Во время этого упражнения Ваша спина сформирует своего рода «изгиб», который растянет ваши мышцы и ваш седалищный нерв. Чтобы вернуться в исходное положение, вам нужно будет подниматься очень медленно, иначе у вас может возникнуть головокружение, так как это положение снижает давление.

Как только вы выполните упражнение один раз, попробуйте еще пять шагов. Каждый раз пытайтесь достичь ваших рук даже ниже.

Растяжки ног

Боль в седалищном нерве обычно начинается в пояснице и распространяется на ногу. По этой причине полезно растянуть его, когда вы начинаете ощущать покалывание и боль в этой области.

Вы можете выполнять различные упражнения на растяжку ноги:

  • Одним из примеров является поднятие правой ноги вверх и опираясь на стол и стул, пока ваша левая нога остается прямой.
  • Вытяните руки, чтобы пальцы коснулись кончиков пальцев ног или, насколько это возможно.
  • Оставайтесь в этом положении в течение нескольких секунд, а затем возвращайтесь в исходное положение.
  • Повторите упражнение еще два раза.

Во время этого упражнения вы почувствуете растяжение в нижней части ног и ягодиц.

Упражнение поясничного отдела

Боль в пояснице, вызванная седалищным нервом, может парализовать нас на несколько минут. Вот почему растяжение мышц этой области настолько важно когда вы начинаете чувствовать боль.

  • Ложитесь на спину. Вы можете быть на земле или на матрасе.
  • Выпрямите ноги и скрестите руки.

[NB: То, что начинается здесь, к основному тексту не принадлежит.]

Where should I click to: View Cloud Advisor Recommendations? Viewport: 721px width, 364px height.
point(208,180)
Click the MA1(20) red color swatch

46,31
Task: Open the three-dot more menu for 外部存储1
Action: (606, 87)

Вытяните руки вверх и убедитесь, что ладонь обращена к земле.
  • Согните оба колени, но оставьте ноги на землю.
  • Медленно и осторожно наклоните колени вправо, пока они не коснутся земли.
  • Не пытайтесь поднять левую руку или руку.
  • Оставайтесь в этом положении на несколько секунд.
  • Вернитесь в исходное положение, затем начните то же самое слева.
  • Повторите упражнение 5 раз.

Растяжка подколенного сухожилия

Человек растягивает ногу.

Боль в седалищном нерве распространяется по всей ноге, доходя до ног. Вот почему следующее упражнение поможет вам уменьшить напряжение, которое вы чувствуете в этой области.

  • Сядьте на пол с прямой и прямой спиной, слегка открытыми ногами.
  • Поверните руки вправо и согните, как будто вы хотите коснуться правой ноги.
  • Ваша голова должна касаться вашего правого колена.
  • Оставайтесь в этом положении в течение нескольких секунд, затем возвращайтесь в исходное положение.
  • Теперь повторите упражнение с левой стороны.
  • После каждой серии вы должны растягиваться немного больше, чем раньше.

Растяжка талии

Наше последнее упражнение облегчит боль, поскольку оно расширяет важные области.

  • Ложитесь на матрас или на землю, затем согните колени и придвиньтесь ближе к груди как можно ближе.
  • Поднимите колени, обхватив руками за ноги, как если бы вы были в положении плода.
  • Плотно прижмите колени к груди.
  • Освободите ноги и выпрямите их.
  • Повторите упражнение несколько раз.